Charles Harrison et Paul Wood Art en théorie, 1900-1990 (Hazan).
« Garder le silence et renoncer à prendre la parole équivaut à abdiquer toute responsabilité » : prononcés par Richard Serra dans sa conférence de Yale en 1989, ces mots sont aussi les derniers d’une anthologie grosse de 1 279 pages entièrement consacrée à cent ans de débats sur l’art. Ils concluent un siècle de prise de parole, et donc de prise de responsabilité, un siècle traversé par Duchamp, John Cage, Adorno, Le Corbusier, Bacon et bien d’autres. Résultat : ce livre est énorme, moins par son poids d’ailleurs que par son importance. Il est la quintessence d’un xxème siècle où les débats sur l’art rencontrent sans cesse l’Histoire : on y trouve Lénine controversant en 1920 sur la notion de culture prolétarienne ou Trotski reconnaissant une certaine autonomie de l’art. Mais on y lit aussi l’allocation prononcée par Hitler lors de l’inauguration de l’expo consacrée en 1937 au « véritable art allemand ». Livre d’érudition peut-être, mais surtout guide pratique où se trouvent enfin rassemblés des textes fondamentaux, Art en théorie est donc avant tout un outil pour la compréhension de l’art moderne et contemporain.
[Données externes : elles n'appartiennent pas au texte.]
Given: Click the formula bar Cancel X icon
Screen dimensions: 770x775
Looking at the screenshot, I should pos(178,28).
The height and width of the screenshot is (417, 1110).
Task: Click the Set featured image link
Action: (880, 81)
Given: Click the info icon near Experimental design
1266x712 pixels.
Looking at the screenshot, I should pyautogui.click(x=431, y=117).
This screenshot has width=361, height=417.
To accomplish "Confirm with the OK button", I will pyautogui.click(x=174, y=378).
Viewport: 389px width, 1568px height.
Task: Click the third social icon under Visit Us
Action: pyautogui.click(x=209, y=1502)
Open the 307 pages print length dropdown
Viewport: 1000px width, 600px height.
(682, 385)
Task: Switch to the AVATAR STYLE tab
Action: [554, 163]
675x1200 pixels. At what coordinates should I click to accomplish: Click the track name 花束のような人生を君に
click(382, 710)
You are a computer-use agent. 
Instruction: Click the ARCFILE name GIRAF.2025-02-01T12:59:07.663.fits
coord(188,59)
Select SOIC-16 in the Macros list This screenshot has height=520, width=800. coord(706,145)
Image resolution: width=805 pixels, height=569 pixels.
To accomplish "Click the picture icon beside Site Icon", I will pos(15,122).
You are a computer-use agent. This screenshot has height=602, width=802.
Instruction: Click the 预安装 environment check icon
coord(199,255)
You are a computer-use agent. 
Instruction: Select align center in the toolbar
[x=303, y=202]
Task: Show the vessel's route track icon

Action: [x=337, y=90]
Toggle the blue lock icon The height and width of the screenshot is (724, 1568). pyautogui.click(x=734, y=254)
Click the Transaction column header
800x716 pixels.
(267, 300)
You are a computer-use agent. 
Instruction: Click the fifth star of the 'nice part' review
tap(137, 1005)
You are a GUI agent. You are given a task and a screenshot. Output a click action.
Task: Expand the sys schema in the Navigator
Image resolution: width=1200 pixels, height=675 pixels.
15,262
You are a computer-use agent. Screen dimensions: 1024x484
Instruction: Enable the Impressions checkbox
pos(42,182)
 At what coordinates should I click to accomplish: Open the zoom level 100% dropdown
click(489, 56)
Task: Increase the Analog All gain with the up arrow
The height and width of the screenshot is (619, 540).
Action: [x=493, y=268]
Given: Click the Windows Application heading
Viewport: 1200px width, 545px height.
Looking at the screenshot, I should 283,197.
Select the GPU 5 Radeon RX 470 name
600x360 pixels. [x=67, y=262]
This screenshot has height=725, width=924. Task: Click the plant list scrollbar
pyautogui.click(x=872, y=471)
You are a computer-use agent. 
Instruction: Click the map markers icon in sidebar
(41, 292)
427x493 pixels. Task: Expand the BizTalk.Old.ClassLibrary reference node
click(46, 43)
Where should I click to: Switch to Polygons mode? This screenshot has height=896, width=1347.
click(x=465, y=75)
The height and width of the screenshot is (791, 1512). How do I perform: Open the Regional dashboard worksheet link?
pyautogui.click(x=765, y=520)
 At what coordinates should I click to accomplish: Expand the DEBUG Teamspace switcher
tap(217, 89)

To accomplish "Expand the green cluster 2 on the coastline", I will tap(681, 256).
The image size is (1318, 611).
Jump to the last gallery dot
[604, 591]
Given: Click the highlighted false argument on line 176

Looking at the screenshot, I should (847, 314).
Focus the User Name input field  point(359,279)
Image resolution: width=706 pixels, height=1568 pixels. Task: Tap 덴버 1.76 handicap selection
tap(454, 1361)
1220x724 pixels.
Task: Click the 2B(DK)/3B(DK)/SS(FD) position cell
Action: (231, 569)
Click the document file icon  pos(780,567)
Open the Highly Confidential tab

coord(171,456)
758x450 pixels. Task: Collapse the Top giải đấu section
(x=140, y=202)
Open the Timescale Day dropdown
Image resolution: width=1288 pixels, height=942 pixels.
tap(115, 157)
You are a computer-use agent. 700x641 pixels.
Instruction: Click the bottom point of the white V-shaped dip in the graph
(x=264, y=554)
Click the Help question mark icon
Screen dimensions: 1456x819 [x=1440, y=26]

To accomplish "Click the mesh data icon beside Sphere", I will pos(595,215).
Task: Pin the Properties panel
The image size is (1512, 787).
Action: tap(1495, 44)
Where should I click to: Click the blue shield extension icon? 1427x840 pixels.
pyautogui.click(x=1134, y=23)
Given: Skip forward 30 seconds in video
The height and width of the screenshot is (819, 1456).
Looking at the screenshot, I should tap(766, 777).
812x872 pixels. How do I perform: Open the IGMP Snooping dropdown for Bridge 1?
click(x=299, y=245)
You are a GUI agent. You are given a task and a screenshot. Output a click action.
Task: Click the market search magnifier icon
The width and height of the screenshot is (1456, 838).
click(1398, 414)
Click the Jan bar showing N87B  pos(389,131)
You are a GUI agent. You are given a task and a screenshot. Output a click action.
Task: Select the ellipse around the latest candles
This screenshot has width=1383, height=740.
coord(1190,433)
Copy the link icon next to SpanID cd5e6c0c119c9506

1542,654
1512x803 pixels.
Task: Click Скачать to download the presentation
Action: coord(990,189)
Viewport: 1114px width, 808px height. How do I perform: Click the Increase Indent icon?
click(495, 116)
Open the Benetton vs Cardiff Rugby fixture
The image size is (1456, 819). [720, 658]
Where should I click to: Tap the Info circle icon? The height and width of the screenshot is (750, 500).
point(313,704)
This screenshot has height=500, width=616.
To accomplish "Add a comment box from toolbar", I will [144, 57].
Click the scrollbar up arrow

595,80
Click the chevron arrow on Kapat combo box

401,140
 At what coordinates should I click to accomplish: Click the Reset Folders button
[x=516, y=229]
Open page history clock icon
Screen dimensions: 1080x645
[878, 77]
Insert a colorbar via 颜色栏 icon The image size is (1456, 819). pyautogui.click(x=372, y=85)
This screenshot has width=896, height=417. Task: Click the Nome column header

Son intelligence consiste d’ailleurs dans le fait qu’il ne s’agit pas seulement de théories sur l’art, mais également de textes susceptibles d’avoir influencé en profondeur les pratiques artistiques : sans cela, que viendrait faire ici Jacques Lacan et son fameux « stade du miroir comme formateur de la fonction du Je » ? Mais voilà, comme nous le rappelle fort justement l’introduction du chapitre v (p. 611) : « peu d’idées se sont révélées plus fécondes, pour les représentations ultérieures de la subjectivité humaine ». Où l’on voit la théorie non seulement parler des oeuvres, mais participer également à leur construction, à leur évolution.
Fragments d’un long discours théorique : dans le même temps, cette encyclopédie restreinte donne à voir les transformations du vocabulaire critique, la fabrication d’outils conceptuels spécifiques, et enregistre malgré la présence d’Apollinaire, Artaud, Tzara ou Beckett un effacement progressif de la parole littéraire. Peut-être faut-il en chercher la solution chez Roland Barthes : « la théorie du Texte ne peut coïncider qu’avec une pratique de l’écriture ». Mais cette osmose rêvée semble aujourd’hui bel et bien défaite, et c’est plutôt la scission du théorique et du littéraire qui s’impose dans la majorité des cas. Art en théorie nous raconte la formation d’une langue critique, avec ses idiomes et ses automatismes, et son divorce d’avec l’écriture.